Irma was even bigger and stronger than Andrew. So when early forecast models this month showed it heading straight for Miami, Gazitúa and his family decided to evacuate South Florida.
“We had actually booked rooms in Orlando,” Gazitúa says at his law office in Coral Gables. “My father, my brother, our children and our wives and my mother.”
But just as that caravan was about to bolt Miami, they saw Irma’s projected track shift slightly west – sending it not just into South Florida but also straight up to…Orlando.
“Quite frankly,” says Gazitúa. “Orlando doesn’t have Miami-Dade County’s building codes.”
So they were back to square one – with Irma still locking in on Miami with record-breaking winds. Then an uncle invited them to evacuate to his house in Naples, on Florida’s southwest coast.
They accepted. Surely it would be safe there. Before leaving Miami, they took what could have been a last look at their townhouse in the Grove.
“We did a little prayer and…we walked out emotional because I’m like, well, this place might not be here when we come back,” Gazitúa recalls. “And I needed my wife to really accept that.”
You'd be more comfortable in a high school gym than sitting in the car for 12 hours for what should be a three-hour drive. –Luis Gazitua
But it turns out Gazitúa’s fear would be turned 180 degrees. As he and his family moved west away from Miami, so did Irma’s track. In fact, both she and they were heading to the same place: Naples, where the storm’s eye would actually make landfall on the peninsula’s mainland.
“It was surreal,” says Gazitúa of walking out into the eye of a hurricane.
“Naples, I think, got up to 150 mile-an-hour gusts. We were really sealed in at my uncle’s house, but you look out the window and it’s like the apocalypse. Massive 30-, 50-foot trees falling over. I was getting texts from friends from here saying, ‘Why are you in Naples?”
He chuckles, but he knows it’s an apt question. He and his family made it through Irma OK. But it left them – and so many other South Floridians who fled to places Irma really did hit hard – with this lesson: Often there is no real escape from hurricanes that roam into Florida.
Just before Irma arrived, Florida Senator Marco Rubio pondered that dilemma.
“A lot of us know people that left.” Rubio said. “They left Miami-Dade, they left Broward County.
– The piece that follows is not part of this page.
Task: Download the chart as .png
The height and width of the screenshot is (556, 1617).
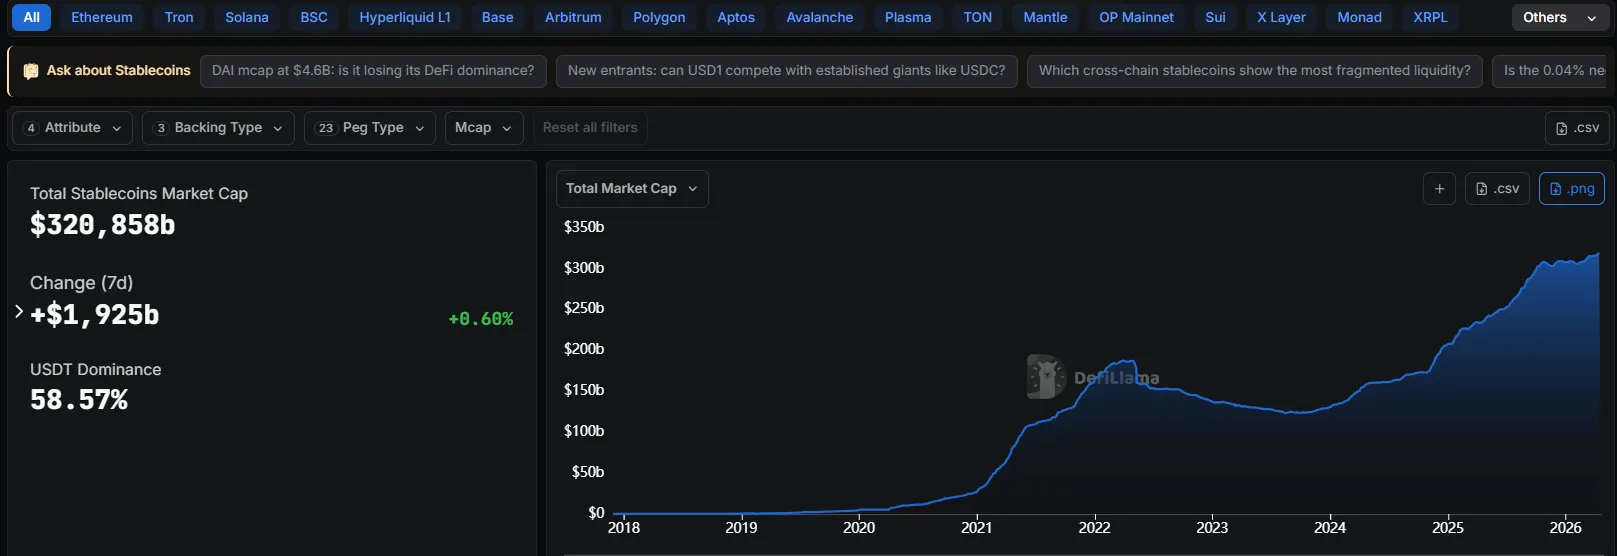Action: [x=1571, y=189]
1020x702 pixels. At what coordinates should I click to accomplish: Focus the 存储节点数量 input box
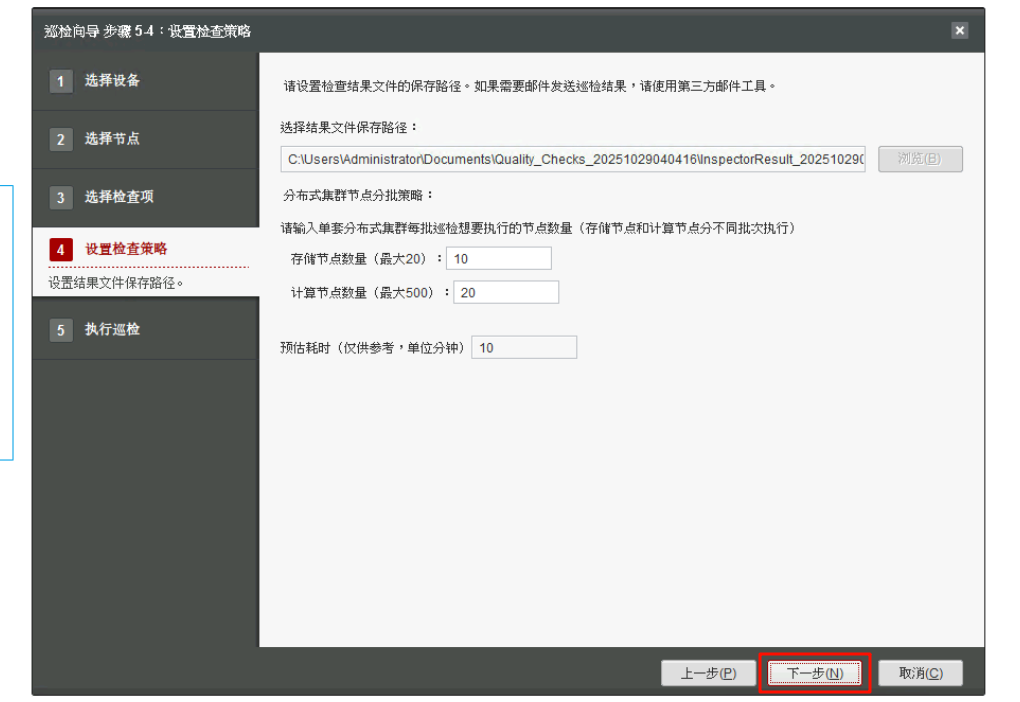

They drove up north. Now all of a sudden they drove right into the center of what might be the direct impact.”
That happens a lot. In 2004, tens of thousands of Tampa Bay-area residents who thought Hurricane Charley was headed their way fled east to Orlando. But Orlando ended up being exactly where Charley did the most damage.
Today, given Florida’s uncontrolled development and population growth, that kind of exodus means dangerously jammed highways. That’s left Florida officials like Miami-Dade County Mayor Carlos Gimenez more convinced that evacuating closer to home should be the state’s emphasis.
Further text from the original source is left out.